* [TASK DESCRIPTION] Track down each line below containing the string "more" and copy it.

* [SOURCE DATA]

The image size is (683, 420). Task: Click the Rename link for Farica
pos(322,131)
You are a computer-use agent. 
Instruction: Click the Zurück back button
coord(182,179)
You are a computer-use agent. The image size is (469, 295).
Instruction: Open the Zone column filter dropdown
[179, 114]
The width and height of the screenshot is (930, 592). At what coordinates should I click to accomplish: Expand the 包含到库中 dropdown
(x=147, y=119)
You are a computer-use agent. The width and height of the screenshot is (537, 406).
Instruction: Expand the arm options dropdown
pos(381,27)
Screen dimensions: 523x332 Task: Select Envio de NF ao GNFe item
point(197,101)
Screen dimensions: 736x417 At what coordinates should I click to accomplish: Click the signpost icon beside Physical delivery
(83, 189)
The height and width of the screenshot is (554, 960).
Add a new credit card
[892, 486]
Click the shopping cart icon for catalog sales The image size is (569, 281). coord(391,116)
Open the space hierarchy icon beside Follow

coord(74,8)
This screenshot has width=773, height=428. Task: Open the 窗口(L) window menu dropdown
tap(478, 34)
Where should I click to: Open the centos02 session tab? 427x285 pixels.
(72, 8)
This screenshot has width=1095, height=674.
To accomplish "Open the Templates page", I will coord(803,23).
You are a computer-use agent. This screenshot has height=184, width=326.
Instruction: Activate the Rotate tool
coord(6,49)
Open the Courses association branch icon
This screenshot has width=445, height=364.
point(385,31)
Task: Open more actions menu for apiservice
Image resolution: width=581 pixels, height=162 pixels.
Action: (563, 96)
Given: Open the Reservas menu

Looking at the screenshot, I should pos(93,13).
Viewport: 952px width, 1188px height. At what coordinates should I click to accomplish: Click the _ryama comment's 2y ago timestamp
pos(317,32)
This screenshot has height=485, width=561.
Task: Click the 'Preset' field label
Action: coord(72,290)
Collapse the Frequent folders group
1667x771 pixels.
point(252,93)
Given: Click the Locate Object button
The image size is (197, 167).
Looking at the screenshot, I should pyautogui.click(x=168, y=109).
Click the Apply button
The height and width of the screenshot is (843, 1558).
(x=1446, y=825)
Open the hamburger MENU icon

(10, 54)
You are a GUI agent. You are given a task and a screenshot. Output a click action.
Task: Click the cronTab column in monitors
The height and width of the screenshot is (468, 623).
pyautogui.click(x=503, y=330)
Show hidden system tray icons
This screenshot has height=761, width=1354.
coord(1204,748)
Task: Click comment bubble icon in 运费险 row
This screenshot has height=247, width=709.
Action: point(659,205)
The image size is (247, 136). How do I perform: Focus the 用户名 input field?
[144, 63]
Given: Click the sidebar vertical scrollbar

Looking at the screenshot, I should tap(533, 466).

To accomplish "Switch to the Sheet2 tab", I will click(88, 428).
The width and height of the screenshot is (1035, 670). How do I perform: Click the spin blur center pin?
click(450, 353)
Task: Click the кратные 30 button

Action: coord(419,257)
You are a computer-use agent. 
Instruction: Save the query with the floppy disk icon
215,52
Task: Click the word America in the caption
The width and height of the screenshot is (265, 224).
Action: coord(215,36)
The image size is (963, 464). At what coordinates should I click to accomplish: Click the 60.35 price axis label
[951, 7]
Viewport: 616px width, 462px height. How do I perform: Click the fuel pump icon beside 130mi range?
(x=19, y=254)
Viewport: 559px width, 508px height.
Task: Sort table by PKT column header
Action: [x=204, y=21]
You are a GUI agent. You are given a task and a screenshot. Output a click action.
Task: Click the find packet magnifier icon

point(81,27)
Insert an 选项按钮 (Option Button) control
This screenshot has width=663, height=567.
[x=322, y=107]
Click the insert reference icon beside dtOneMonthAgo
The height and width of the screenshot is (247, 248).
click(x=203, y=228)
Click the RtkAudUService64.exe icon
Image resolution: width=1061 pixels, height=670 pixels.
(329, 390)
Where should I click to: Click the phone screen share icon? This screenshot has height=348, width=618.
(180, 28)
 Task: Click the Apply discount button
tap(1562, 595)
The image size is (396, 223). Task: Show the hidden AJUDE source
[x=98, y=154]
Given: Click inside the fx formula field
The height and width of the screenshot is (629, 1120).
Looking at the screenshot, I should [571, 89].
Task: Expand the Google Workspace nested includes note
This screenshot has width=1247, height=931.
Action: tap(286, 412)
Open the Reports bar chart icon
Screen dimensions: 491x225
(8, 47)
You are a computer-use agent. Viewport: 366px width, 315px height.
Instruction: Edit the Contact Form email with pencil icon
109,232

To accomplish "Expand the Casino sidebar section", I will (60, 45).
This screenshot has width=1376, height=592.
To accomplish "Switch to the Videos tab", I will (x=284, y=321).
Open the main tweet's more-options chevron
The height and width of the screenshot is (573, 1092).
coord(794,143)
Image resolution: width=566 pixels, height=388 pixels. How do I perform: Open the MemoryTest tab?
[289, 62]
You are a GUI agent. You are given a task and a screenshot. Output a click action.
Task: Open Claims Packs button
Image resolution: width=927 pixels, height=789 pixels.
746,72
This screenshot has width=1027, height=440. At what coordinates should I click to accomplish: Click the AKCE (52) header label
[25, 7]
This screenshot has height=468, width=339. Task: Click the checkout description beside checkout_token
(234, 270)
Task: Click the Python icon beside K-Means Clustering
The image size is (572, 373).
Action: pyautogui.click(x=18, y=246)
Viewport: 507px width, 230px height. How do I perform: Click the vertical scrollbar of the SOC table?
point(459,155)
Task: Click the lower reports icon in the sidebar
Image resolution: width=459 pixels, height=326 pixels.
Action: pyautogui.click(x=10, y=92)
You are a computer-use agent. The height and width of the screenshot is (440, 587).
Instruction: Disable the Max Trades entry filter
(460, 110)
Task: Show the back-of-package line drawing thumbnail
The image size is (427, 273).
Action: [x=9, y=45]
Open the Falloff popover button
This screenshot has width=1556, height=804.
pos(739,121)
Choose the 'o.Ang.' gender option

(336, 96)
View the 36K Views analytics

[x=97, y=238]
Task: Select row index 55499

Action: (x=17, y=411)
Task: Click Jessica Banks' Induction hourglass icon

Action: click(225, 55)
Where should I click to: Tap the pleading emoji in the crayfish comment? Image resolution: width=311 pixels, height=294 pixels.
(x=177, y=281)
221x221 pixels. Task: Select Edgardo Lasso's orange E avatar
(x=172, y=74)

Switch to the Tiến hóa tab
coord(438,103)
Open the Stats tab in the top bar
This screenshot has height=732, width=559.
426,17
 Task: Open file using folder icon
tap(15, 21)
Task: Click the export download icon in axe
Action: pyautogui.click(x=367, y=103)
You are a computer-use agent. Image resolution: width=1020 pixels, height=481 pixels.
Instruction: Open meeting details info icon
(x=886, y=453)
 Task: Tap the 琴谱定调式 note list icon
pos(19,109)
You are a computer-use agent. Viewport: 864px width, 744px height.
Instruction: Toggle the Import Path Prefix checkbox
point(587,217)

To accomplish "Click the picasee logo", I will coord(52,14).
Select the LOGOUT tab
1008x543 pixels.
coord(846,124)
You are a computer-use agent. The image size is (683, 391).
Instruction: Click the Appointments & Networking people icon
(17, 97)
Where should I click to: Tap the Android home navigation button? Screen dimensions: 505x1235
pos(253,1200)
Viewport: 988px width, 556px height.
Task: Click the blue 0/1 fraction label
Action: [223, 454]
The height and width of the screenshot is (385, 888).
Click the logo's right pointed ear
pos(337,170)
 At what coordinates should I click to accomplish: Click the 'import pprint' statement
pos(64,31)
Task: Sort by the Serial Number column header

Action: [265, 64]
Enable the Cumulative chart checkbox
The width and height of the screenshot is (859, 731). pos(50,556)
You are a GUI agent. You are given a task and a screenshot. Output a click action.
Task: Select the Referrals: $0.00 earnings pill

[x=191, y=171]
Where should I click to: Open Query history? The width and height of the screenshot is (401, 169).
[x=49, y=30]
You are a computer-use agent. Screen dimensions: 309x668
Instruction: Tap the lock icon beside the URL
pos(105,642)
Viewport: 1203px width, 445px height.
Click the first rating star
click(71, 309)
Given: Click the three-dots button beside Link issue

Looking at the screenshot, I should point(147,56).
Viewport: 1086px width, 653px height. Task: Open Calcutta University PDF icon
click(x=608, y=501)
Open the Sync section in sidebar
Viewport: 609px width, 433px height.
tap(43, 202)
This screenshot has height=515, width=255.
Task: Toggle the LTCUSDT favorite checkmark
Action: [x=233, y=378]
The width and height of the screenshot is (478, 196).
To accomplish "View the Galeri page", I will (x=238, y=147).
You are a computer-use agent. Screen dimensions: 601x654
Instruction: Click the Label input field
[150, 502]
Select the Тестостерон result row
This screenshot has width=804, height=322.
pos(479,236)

* [RESULT OF THE TASK]
Task: Open more actions menu for apiservice
Open the main tweet's more-options chevron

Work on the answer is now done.